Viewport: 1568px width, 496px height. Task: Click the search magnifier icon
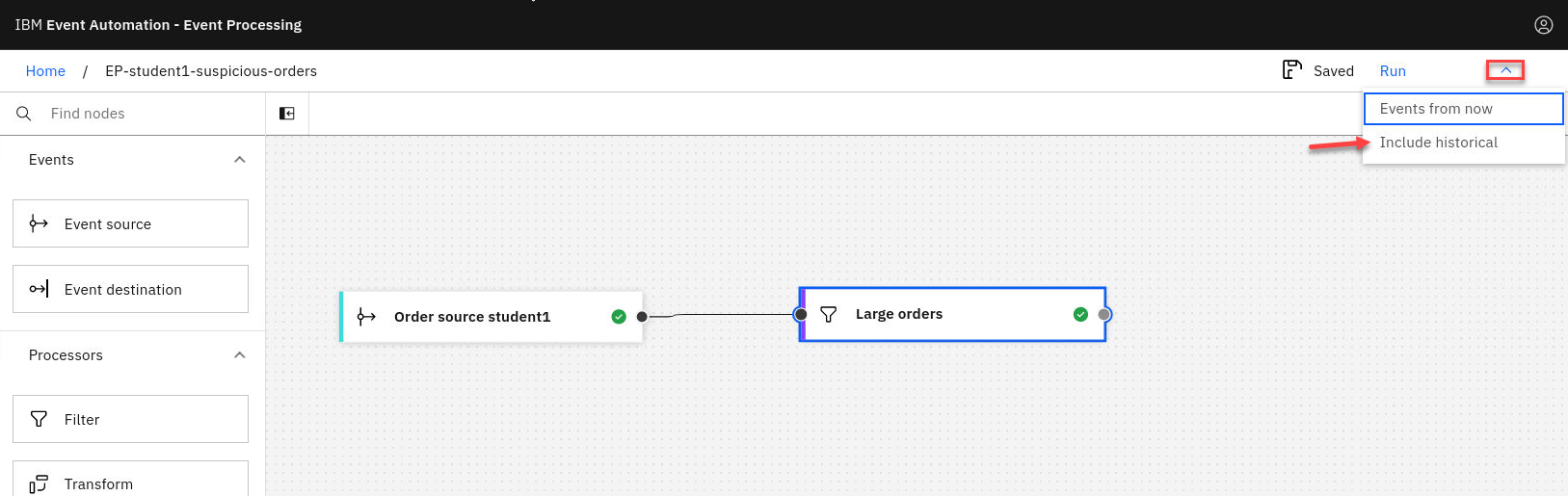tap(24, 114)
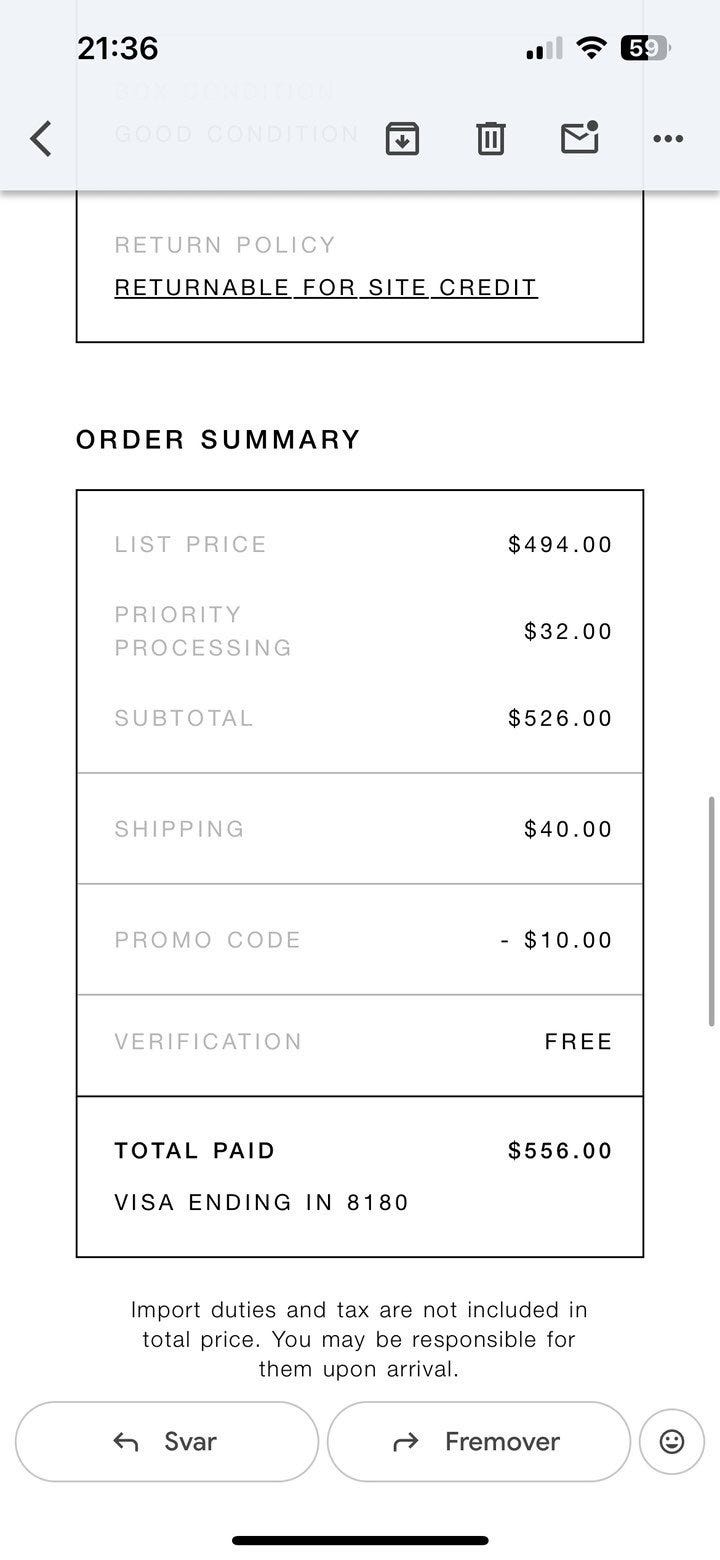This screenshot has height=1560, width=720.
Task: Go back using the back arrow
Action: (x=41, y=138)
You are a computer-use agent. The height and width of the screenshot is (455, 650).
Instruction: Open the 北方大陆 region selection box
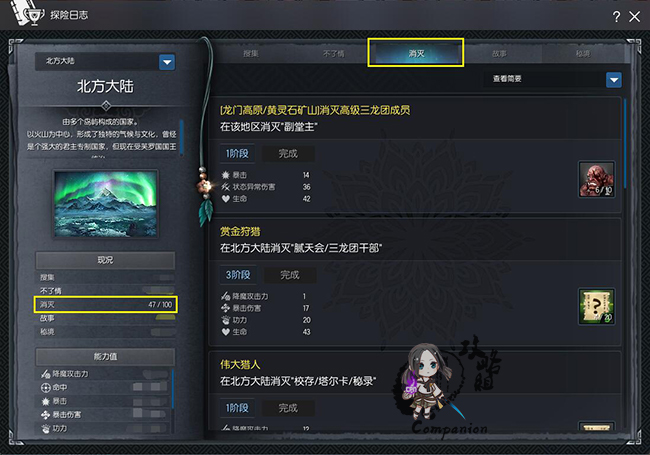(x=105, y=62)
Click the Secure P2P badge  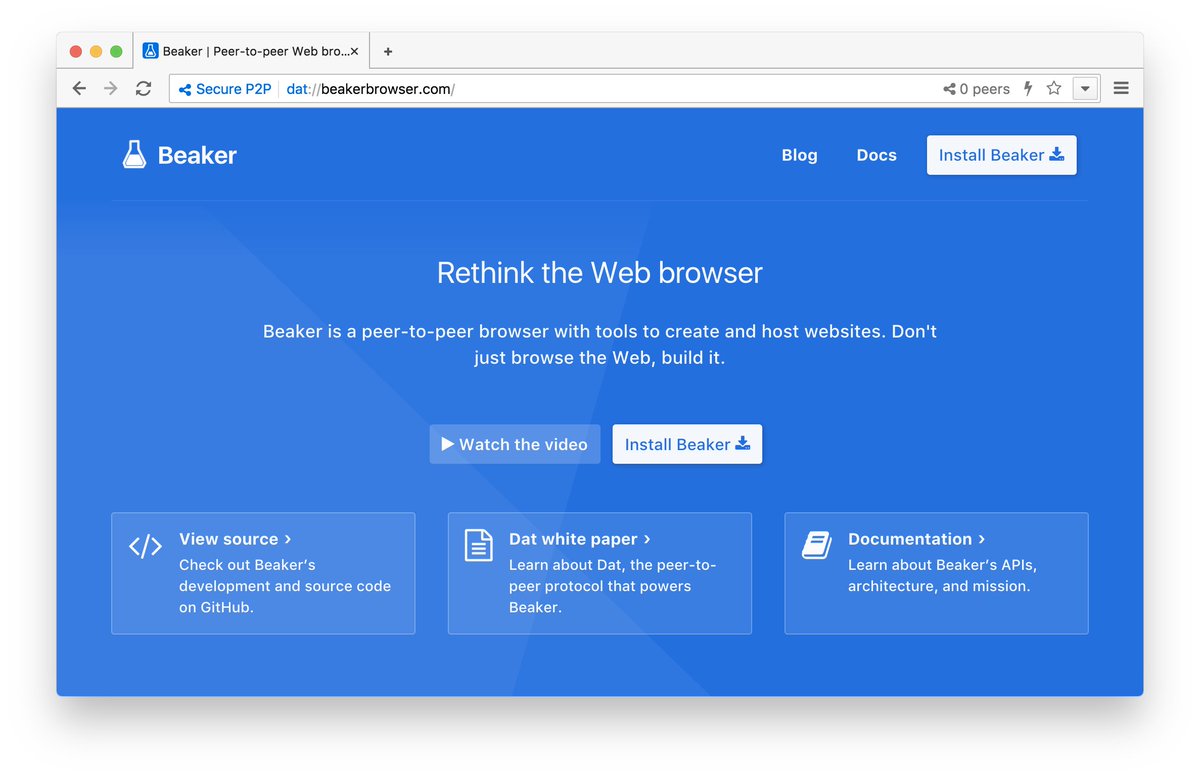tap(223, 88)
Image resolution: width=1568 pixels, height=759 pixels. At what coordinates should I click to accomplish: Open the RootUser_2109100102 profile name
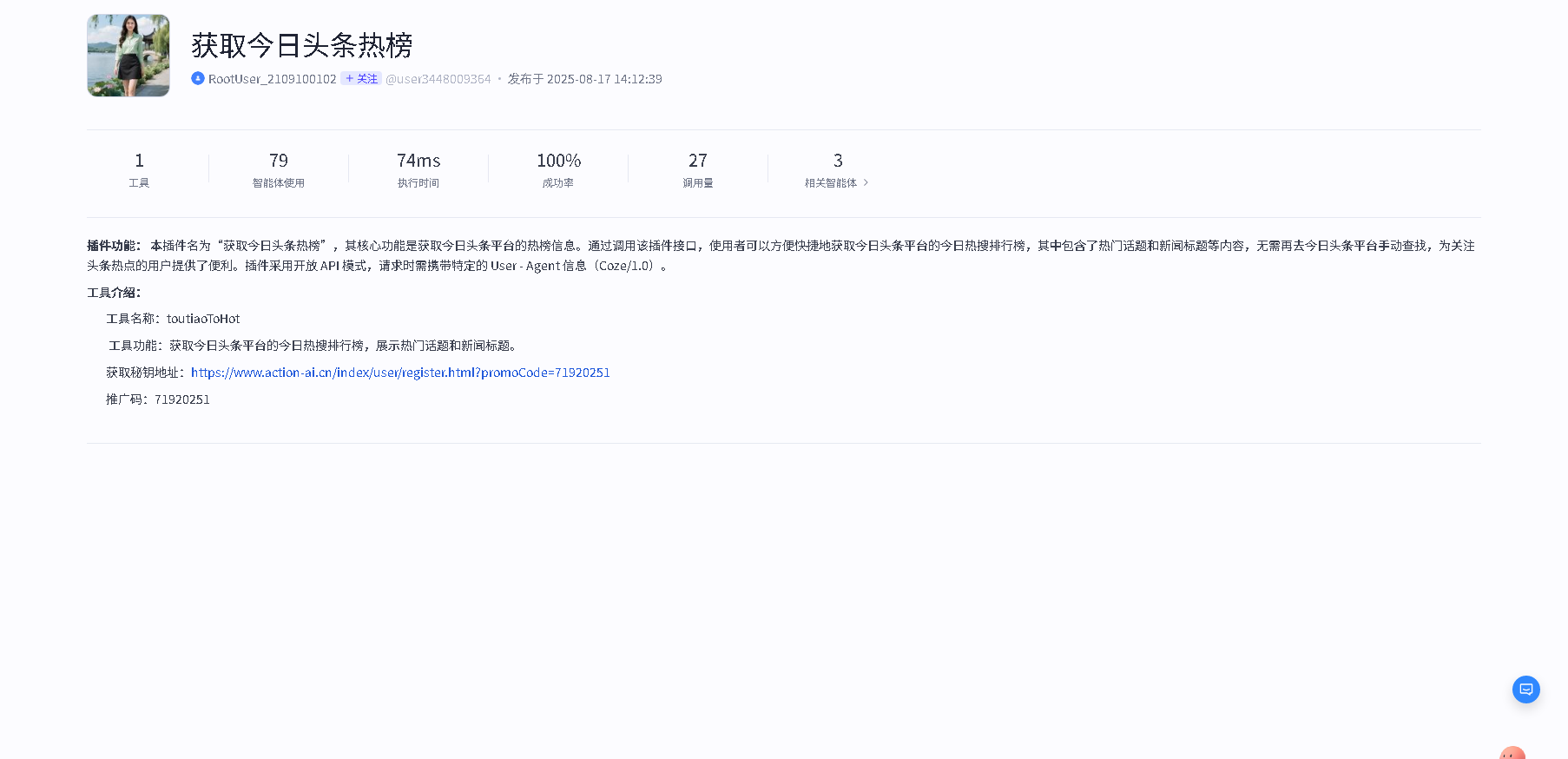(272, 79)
────────────────────
_EXERCISE DESCRIPTION_. Reproduce exactly, and only, the lines from the opening line of the listing above through the line holding "You are a computer-use", minus the pictures.

_EXERCISE ANSWER_.
Viewport: 1568px width, 496px height. Task: Click the search magnifier icon
tap(24, 114)
This screenshot has height=1560, width=720.
Task: Go back using the back arrow
Action: (x=41, y=138)
You are a computer-use agent. The height and width of the screenshot is (455, 650).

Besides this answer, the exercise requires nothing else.